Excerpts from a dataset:
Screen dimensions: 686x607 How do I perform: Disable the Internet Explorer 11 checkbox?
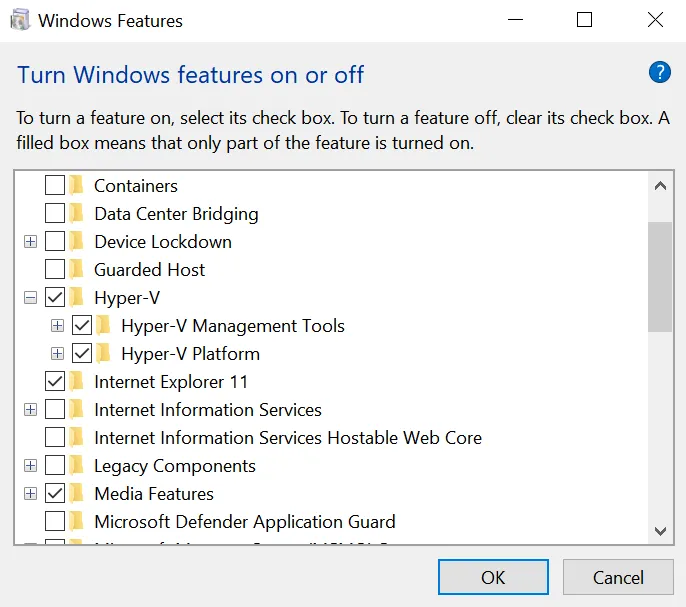55,382
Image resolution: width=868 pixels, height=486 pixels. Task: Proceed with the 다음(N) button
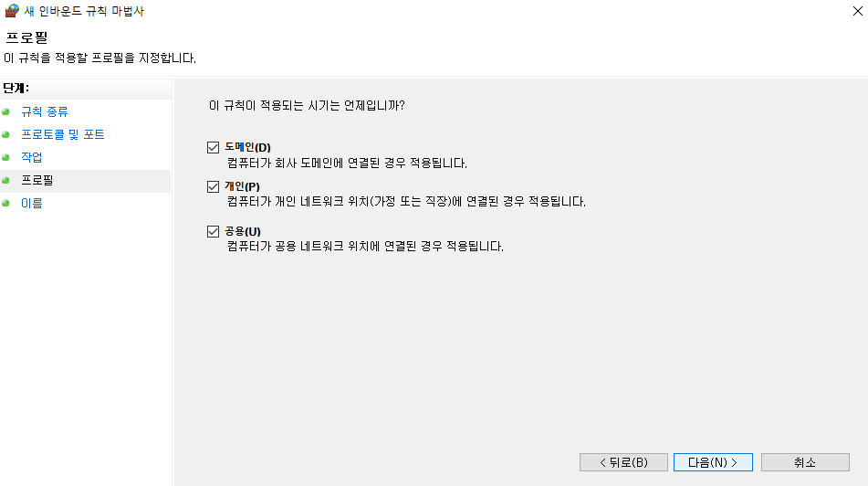(x=713, y=462)
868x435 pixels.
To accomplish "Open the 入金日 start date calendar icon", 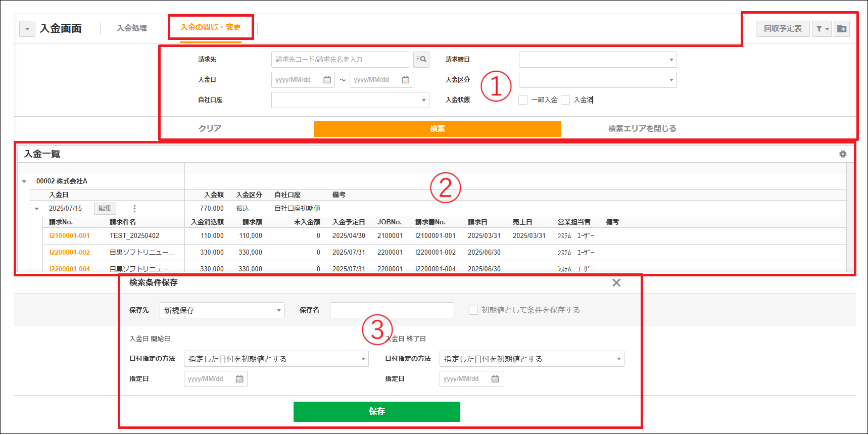I will click(x=327, y=80).
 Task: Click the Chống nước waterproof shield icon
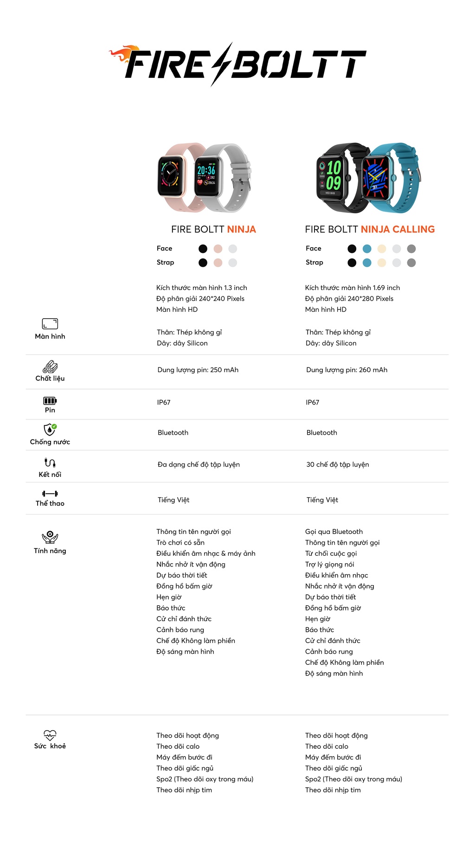[50, 430]

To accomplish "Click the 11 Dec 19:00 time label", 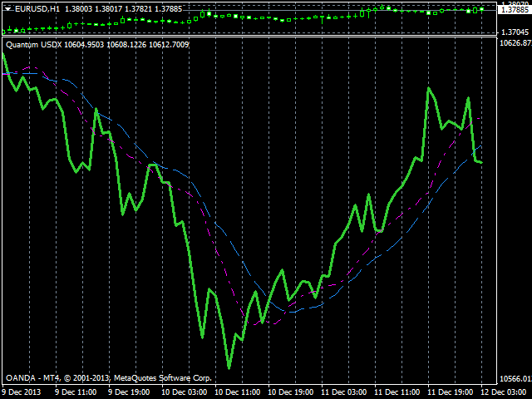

How to complete this task:
Only the lines from the one containing "Task: Click the" through the final line of the data are to be written out, exactly as they stand and without pictures.

Problem solution:
 Task: Click the Chống nước waterproof shield icon
[50, 430]

To accomplish "Click the 11 Dec 19:00 time label", 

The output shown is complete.